_About this exercise_
Reproduce the records precisely. Every line should be included.
### The input ###
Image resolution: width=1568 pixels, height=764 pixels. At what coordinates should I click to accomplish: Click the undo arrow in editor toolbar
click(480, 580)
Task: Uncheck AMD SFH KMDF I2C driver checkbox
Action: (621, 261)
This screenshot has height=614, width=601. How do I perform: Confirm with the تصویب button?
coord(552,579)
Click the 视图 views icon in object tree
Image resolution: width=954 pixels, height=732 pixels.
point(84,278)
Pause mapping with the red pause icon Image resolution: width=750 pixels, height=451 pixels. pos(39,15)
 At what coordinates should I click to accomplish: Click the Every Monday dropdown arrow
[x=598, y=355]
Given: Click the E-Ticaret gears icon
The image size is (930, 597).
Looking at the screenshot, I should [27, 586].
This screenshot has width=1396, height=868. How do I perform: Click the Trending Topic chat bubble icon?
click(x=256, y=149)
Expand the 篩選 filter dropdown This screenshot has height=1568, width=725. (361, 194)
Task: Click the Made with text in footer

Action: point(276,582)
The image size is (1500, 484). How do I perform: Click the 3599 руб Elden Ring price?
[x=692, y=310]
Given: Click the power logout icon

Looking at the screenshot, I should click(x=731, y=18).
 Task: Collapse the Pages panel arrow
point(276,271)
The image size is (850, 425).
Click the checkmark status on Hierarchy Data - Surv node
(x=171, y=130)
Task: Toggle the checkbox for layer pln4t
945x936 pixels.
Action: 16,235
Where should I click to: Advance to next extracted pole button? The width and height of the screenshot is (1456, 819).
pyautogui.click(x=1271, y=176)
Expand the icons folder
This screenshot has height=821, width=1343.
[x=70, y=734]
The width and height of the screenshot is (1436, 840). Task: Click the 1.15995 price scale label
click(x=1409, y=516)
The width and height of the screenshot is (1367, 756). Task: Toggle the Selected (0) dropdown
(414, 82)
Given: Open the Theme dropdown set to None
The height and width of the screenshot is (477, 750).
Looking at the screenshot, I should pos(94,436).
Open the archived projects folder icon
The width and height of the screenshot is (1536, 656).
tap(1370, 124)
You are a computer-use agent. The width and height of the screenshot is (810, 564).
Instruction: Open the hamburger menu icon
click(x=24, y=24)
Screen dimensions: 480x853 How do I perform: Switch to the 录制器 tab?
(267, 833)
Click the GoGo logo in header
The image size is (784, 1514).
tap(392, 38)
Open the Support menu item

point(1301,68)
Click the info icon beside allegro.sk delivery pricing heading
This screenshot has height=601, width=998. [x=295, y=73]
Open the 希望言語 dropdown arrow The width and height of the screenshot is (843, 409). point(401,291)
###
_Expected answer_
Image resolution: width=1568 pixels, height=764 pixels. At what coordinates should I click to accomplish: Click the undo arrow in editor toolbar
click(480, 580)
Task: Uncheck AMD SFH KMDF I2C driver checkbox
Action: (621, 261)
This screenshot has height=614, width=601. How do I perform: Confirm with the تصویب button?
coord(552,579)
Click the 视图 views icon in object tree
Image resolution: width=954 pixels, height=732 pixels.
point(84,278)
Pause mapping with the red pause icon Image resolution: width=750 pixels, height=451 pixels. pos(39,15)
 At what coordinates should I click to accomplish: Click the Every Monday dropdown arrow
[x=598, y=355]
Given: Click the E-Ticaret gears icon
The image size is (930, 597).
Looking at the screenshot, I should [27, 586].
This screenshot has width=1396, height=868. How do I perform: Click the Trending Topic chat bubble icon?
click(x=256, y=149)
Expand the 篩選 filter dropdown This screenshot has height=1568, width=725. (361, 194)
Task: Click the Made with text in footer

Action: point(276,582)
The image size is (1500, 484). How do I perform: Click the 3599 руб Elden Ring price?
[x=692, y=310]
Given: Click the power logout icon

Looking at the screenshot, I should click(x=731, y=18).
 Task: Collapse the Pages panel arrow
point(276,271)
The image size is (850, 425).
Click the checkmark status on Hierarchy Data - Surv node
(x=171, y=130)
Task: Toggle the checkbox for layer pln4t
945x936 pixels.
Action: 16,235
Where should I click to: Advance to next extracted pole button? The width and height of the screenshot is (1456, 819).
pyautogui.click(x=1271, y=176)
Expand the icons folder
This screenshot has height=821, width=1343.
[x=70, y=734]
The width and height of the screenshot is (1436, 840). Task: Click the 1.15995 price scale label
click(x=1409, y=516)
The width and height of the screenshot is (1367, 756). Task: Toggle the Selected (0) dropdown
(414, 82)
Given: Open the Theme dropdown set to None
The height and width of the screenshot is (477, 750).
Looking at the screenshot, I should pos(94,436).
Open the archived projects folder icon
The width and height of the screenshot is (1536, 656).
tap(1370, 124)
You are a computer-use agent. The width and height of the screenshot is (810, 564).
Instruction: Open the hamburger menu icon
click(x=24, y=24)
Screen dimensions: 480x853 How do I perform: Switch to the 录制器 tab?
(267, 833)
Click the GoGo logo in header
The image size is (784, 1514).
tap(392, 38)
Open the Support menu item

point(1301,68)
Click the info icon beside allegro.sk delivery pricing heading
This screenshot has height=601, width=998. [x=295, y=73]
Open the 希望言語 dropdown arrow The width and height of the screenshot is (843, 409). point(401,291)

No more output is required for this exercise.